Data for this task →
------------

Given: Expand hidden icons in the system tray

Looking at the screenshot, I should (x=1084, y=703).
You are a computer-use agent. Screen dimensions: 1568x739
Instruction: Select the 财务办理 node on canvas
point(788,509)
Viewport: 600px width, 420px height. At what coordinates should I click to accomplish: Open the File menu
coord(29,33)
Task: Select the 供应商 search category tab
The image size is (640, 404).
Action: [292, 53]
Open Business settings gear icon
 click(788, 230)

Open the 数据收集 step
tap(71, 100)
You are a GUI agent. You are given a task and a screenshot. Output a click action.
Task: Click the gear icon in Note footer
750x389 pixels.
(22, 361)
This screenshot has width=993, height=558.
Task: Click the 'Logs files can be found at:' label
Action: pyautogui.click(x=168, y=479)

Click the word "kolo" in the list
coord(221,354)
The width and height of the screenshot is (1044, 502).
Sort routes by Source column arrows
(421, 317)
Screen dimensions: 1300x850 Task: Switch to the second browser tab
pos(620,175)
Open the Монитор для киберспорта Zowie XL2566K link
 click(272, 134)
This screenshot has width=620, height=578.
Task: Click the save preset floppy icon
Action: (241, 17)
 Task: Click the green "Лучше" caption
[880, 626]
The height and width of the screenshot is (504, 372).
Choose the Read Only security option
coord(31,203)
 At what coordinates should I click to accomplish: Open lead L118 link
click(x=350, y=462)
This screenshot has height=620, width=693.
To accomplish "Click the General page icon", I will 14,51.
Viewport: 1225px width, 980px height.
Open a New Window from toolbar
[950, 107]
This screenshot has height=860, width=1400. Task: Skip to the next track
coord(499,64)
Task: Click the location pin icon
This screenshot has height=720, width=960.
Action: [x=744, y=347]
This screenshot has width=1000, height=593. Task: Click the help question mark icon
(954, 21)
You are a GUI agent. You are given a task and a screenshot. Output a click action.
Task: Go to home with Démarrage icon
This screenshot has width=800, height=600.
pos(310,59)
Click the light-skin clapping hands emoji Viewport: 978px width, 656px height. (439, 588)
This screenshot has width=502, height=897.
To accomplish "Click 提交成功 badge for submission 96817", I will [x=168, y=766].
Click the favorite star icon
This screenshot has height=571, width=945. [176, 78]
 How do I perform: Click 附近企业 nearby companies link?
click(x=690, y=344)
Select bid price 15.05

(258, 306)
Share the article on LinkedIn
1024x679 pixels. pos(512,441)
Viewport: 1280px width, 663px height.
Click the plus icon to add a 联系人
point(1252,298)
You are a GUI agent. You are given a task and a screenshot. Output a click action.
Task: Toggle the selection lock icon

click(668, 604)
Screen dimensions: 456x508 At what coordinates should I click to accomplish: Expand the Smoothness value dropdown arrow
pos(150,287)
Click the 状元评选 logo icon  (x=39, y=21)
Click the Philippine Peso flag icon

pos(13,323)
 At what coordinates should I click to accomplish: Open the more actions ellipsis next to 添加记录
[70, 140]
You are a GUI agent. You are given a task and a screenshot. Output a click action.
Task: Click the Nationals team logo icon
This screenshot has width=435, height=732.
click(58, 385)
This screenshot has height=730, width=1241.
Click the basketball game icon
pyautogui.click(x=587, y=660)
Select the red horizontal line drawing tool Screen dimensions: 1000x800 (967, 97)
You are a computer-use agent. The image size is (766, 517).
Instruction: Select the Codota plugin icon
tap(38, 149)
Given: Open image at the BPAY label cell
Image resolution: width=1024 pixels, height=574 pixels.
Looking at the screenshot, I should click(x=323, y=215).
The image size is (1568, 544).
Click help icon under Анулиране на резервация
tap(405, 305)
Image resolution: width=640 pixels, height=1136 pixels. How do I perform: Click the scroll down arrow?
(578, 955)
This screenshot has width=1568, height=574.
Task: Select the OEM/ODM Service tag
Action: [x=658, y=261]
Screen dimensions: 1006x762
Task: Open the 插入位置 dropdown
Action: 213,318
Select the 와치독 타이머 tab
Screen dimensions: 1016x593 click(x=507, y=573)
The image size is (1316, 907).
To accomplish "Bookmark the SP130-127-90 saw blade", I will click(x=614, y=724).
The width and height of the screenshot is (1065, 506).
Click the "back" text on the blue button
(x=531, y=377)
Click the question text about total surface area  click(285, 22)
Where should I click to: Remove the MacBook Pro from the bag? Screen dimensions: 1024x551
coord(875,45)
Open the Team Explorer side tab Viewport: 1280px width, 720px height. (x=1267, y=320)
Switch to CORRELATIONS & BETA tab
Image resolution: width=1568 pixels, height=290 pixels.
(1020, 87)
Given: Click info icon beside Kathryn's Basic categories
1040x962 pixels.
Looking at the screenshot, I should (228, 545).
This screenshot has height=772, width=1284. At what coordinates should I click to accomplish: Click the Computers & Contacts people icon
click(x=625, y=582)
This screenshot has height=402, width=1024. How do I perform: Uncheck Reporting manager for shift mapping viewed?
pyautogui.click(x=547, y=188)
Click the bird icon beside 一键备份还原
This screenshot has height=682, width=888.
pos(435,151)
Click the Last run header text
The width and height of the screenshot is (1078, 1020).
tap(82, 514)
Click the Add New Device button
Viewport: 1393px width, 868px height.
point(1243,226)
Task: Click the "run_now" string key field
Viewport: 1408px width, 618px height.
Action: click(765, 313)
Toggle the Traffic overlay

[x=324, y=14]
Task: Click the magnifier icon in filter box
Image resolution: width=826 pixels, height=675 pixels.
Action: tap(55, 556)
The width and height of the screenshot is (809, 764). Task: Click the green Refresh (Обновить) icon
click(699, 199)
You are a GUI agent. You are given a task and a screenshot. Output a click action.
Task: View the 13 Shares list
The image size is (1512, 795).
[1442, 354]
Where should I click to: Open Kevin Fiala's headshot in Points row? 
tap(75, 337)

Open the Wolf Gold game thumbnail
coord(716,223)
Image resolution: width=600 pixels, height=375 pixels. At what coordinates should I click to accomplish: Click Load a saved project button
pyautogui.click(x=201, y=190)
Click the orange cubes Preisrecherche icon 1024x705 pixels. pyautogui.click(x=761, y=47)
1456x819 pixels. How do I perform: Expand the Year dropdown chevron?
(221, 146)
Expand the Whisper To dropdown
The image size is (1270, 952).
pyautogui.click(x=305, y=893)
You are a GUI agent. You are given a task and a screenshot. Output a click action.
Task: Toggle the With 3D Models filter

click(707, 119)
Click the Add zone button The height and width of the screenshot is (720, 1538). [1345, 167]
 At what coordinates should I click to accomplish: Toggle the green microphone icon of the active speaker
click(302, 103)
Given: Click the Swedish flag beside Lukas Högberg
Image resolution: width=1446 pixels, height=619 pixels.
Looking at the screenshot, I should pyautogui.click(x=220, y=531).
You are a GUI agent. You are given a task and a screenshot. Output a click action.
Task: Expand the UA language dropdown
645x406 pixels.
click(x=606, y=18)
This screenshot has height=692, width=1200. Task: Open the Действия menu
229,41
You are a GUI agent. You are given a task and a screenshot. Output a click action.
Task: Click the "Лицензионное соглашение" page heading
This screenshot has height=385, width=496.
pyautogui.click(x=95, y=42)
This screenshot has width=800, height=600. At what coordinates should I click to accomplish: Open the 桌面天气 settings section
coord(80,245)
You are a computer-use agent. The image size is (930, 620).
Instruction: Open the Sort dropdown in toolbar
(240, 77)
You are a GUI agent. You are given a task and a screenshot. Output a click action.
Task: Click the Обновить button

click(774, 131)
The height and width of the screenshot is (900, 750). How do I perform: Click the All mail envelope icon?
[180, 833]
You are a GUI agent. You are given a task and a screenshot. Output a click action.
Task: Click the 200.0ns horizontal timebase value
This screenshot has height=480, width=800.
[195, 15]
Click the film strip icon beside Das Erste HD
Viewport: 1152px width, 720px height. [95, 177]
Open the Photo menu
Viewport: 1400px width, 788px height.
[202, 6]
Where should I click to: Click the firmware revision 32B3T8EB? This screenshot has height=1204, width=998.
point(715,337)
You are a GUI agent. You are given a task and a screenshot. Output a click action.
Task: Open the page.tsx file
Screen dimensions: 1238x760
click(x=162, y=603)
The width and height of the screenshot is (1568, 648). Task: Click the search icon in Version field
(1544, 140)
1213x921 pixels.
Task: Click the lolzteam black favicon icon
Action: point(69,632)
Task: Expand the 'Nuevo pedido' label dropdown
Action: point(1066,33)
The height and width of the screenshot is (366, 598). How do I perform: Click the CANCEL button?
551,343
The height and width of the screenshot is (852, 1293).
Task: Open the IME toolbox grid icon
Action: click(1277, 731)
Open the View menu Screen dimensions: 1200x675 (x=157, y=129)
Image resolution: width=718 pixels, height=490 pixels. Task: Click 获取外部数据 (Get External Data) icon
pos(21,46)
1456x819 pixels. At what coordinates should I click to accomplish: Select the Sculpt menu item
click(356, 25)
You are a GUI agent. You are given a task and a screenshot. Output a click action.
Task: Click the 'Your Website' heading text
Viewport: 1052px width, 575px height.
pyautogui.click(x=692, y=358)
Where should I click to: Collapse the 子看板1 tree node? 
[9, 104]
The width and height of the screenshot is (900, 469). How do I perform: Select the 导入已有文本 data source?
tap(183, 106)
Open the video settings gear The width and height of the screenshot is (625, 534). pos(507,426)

------------

Prompt →
Identify the lines in the entries that hold "page" and return each one.

Completed exercise →
To accomplish "Click the General page icon", I will 14,51.
Task: Click the "Лицензионное соглашение" page heading
Task: Open the page.tsx file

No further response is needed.